Brief: Whenever a line carries the word "computer", pull it out of the entries.
Segment Start: Records supplied
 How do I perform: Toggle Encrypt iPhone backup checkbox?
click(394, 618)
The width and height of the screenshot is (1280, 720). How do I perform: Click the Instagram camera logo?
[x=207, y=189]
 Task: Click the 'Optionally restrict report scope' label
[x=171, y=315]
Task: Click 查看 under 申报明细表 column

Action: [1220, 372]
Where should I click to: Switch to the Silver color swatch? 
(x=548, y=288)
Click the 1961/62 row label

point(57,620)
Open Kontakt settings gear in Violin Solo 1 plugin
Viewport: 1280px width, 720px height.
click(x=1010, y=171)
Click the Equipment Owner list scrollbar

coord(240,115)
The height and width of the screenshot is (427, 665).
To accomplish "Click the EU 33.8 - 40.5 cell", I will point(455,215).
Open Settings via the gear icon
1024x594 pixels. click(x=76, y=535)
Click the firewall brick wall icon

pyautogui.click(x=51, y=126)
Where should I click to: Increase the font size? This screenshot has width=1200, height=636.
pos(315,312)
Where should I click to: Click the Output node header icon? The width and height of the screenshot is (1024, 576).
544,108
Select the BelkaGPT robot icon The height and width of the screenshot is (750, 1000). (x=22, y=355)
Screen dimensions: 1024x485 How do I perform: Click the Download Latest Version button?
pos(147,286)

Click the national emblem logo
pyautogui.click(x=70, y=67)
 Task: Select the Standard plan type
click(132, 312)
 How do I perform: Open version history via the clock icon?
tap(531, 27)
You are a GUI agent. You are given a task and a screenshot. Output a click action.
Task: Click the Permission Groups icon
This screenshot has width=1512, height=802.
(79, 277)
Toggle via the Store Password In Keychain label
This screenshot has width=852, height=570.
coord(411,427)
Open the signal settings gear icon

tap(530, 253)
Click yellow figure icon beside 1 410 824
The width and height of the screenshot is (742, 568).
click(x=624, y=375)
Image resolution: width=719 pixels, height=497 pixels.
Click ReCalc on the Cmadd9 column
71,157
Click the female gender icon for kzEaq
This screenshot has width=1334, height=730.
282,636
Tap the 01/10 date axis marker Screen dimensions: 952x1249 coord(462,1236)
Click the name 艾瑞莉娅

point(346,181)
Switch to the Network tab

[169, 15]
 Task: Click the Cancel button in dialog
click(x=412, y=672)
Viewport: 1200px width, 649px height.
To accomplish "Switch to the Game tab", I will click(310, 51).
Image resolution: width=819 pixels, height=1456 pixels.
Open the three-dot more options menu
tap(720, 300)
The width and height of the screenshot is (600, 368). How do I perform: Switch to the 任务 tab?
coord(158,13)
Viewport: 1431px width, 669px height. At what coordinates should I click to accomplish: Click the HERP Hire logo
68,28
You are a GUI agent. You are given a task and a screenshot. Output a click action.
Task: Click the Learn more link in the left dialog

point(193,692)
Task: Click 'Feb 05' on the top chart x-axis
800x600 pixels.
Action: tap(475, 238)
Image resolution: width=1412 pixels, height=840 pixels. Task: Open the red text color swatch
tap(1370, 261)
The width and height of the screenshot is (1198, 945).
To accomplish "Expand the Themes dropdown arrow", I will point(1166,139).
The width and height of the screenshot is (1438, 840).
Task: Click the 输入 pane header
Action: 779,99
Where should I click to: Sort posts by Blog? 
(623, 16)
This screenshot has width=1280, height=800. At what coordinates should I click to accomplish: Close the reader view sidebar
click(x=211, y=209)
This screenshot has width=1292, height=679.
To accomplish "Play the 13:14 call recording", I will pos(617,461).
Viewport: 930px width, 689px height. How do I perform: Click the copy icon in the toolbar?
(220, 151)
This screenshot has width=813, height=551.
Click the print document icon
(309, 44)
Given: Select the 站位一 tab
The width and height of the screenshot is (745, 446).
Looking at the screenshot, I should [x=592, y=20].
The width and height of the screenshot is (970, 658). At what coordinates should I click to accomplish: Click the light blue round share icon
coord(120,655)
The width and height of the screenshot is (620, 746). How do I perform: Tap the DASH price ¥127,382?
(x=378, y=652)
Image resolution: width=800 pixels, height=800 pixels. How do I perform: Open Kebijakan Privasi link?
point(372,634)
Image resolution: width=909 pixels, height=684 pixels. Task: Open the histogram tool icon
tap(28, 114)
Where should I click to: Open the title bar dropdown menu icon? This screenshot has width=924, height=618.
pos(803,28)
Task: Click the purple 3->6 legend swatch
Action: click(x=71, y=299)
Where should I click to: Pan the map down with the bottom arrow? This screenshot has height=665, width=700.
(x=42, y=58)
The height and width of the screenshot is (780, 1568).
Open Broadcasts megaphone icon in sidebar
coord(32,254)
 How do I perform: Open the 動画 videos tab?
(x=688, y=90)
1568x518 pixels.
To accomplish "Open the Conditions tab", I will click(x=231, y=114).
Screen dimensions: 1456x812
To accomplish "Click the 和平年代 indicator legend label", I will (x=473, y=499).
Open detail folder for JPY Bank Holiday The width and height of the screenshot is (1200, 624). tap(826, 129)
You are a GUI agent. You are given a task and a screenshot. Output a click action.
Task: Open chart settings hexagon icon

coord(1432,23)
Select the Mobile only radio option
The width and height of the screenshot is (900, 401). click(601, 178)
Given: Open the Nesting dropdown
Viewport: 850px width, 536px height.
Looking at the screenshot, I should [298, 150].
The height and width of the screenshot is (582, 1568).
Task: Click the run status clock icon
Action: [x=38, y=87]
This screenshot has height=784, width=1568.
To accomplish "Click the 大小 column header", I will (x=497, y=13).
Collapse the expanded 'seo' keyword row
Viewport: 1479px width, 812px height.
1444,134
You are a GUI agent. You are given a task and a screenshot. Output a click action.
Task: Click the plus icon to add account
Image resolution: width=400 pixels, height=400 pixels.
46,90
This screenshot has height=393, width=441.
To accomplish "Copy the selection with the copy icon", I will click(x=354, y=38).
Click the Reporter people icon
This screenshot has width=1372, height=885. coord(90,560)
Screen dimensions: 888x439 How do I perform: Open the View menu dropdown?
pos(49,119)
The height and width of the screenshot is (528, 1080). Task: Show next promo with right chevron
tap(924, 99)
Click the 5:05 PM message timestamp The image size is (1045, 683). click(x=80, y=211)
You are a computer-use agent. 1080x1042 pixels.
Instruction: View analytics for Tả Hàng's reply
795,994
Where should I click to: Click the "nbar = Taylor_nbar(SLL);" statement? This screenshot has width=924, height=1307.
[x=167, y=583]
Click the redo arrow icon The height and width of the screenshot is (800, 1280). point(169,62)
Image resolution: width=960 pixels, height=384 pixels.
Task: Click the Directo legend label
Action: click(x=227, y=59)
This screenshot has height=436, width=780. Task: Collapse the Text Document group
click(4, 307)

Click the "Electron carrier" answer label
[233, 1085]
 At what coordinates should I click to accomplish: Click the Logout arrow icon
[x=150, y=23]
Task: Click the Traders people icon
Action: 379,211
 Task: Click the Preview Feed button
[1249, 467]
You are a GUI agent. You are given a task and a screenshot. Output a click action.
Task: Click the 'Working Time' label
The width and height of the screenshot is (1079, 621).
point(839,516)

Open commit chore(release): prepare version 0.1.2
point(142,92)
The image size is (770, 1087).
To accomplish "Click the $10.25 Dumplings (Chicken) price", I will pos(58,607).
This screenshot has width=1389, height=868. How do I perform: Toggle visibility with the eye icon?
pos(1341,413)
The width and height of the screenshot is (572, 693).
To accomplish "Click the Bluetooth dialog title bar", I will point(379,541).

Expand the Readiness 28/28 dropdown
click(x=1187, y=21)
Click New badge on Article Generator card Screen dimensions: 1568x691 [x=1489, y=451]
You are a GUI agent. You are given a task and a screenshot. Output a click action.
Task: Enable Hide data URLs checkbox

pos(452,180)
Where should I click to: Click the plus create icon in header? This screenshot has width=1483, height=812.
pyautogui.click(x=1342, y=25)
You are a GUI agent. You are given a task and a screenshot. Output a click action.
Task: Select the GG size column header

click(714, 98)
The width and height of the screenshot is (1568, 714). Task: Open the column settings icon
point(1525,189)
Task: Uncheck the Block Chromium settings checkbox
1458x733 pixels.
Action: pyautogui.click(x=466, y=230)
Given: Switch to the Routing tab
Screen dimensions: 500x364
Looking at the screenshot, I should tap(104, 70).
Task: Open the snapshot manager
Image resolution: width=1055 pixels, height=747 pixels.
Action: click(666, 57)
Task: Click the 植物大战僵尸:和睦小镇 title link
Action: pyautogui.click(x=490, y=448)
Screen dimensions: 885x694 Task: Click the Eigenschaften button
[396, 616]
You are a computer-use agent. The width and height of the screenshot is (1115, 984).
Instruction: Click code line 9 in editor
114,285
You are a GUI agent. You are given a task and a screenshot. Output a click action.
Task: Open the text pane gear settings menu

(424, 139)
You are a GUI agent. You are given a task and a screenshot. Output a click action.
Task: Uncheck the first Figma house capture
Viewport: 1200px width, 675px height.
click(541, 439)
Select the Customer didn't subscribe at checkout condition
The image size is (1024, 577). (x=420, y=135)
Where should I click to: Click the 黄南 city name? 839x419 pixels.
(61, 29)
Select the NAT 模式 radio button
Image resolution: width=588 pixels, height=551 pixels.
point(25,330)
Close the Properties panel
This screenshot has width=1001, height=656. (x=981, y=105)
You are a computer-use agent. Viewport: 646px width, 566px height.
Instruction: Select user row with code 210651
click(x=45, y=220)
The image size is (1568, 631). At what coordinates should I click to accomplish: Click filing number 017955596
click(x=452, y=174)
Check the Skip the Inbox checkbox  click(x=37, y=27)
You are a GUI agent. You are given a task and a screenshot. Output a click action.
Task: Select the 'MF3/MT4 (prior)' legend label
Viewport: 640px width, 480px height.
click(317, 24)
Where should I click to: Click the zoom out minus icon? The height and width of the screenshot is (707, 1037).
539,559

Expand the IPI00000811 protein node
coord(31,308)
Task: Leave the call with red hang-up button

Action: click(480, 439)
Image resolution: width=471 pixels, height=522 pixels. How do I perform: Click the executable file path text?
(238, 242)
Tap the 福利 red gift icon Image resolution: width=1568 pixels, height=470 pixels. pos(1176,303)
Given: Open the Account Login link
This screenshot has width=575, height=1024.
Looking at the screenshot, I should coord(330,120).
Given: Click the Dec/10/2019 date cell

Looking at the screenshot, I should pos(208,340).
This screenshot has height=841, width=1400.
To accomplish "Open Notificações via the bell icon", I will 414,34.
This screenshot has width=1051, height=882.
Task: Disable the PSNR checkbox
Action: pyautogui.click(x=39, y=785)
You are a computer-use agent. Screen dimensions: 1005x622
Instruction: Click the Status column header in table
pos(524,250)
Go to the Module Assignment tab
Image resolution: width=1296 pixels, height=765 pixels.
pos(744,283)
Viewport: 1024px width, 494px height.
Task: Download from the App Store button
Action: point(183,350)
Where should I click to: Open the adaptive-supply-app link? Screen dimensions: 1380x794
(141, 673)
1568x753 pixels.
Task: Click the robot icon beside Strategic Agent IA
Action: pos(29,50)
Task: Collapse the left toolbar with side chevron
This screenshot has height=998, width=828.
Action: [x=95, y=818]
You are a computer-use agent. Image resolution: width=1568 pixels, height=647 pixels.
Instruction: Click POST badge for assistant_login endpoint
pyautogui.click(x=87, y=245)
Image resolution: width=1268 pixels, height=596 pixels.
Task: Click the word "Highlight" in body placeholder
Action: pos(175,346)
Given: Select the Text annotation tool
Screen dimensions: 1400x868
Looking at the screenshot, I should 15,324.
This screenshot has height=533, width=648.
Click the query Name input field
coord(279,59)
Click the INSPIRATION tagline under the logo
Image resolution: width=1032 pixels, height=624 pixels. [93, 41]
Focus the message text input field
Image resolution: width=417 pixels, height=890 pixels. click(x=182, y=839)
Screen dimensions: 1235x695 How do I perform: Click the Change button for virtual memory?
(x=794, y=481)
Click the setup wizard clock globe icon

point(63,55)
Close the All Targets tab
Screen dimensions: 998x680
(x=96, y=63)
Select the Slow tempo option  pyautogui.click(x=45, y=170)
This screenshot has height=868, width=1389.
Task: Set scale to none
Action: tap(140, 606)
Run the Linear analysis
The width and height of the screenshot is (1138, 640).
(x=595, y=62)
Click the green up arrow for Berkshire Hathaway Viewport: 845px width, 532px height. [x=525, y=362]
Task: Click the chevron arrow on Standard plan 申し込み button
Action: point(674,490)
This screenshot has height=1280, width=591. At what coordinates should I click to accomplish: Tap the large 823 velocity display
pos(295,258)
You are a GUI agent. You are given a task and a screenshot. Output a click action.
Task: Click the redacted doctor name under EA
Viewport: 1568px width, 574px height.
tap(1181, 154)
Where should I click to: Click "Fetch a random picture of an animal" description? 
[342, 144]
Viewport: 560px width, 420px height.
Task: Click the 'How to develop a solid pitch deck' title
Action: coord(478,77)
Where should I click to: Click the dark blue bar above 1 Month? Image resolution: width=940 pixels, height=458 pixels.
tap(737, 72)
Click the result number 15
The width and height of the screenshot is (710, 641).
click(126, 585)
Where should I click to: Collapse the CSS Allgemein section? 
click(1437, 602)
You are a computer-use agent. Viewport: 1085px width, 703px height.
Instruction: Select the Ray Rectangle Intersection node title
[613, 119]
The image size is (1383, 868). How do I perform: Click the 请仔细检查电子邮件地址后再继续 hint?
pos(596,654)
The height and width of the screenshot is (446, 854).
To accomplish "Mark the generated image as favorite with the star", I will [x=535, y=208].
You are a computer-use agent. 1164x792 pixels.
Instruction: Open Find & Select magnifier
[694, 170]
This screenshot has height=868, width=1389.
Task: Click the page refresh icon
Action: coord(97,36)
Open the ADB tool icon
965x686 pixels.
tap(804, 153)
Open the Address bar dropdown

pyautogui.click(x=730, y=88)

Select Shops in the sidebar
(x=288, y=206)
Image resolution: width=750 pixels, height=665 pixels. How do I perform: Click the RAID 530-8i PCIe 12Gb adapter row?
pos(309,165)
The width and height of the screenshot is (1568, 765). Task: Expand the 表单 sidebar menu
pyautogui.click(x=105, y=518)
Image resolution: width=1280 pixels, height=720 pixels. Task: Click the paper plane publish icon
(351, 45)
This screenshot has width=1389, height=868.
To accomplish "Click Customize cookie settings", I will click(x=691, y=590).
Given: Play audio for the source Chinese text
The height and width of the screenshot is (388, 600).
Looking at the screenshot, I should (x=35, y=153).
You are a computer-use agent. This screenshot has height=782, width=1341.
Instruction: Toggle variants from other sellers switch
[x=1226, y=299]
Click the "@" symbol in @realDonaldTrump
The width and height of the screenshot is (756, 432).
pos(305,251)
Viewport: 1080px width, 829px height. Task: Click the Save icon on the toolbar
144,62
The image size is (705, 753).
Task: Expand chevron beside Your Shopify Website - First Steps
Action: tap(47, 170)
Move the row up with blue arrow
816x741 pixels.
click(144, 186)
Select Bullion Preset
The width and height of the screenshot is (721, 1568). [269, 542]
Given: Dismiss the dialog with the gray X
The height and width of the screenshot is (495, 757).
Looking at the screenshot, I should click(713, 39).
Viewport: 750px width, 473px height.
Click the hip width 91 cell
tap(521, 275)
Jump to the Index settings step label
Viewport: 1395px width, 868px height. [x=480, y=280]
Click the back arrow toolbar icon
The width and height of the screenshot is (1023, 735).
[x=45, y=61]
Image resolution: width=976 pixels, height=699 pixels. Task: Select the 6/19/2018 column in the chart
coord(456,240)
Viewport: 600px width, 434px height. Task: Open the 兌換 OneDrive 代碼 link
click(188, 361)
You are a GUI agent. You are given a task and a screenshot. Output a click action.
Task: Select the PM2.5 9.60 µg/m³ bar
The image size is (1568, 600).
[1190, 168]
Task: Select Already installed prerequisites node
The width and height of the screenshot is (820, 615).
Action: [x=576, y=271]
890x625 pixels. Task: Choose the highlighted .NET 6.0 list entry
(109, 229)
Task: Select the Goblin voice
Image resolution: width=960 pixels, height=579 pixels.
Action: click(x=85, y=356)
Segment End: Records supplied
Written reply:
You are a computer-use agent. 1080x1042 pixels.
You are a computer-use agent. The width and height of the screenshot is (1115, 984).
You are a computer-use agent. Viewport: 646px width, 566px height.
You are a computer-use agent. Screen dimensions: 1005x622
You are a computer-use agent. Image resolution: width=1568 pixels, height=647 pixels.
You are a computer-use agent. Viewport: 1085px width, 703px height.
You are a computer-use agent. 1164x792 pixels.
You are a computer-use agent. This screenshot has height=782, width=1341.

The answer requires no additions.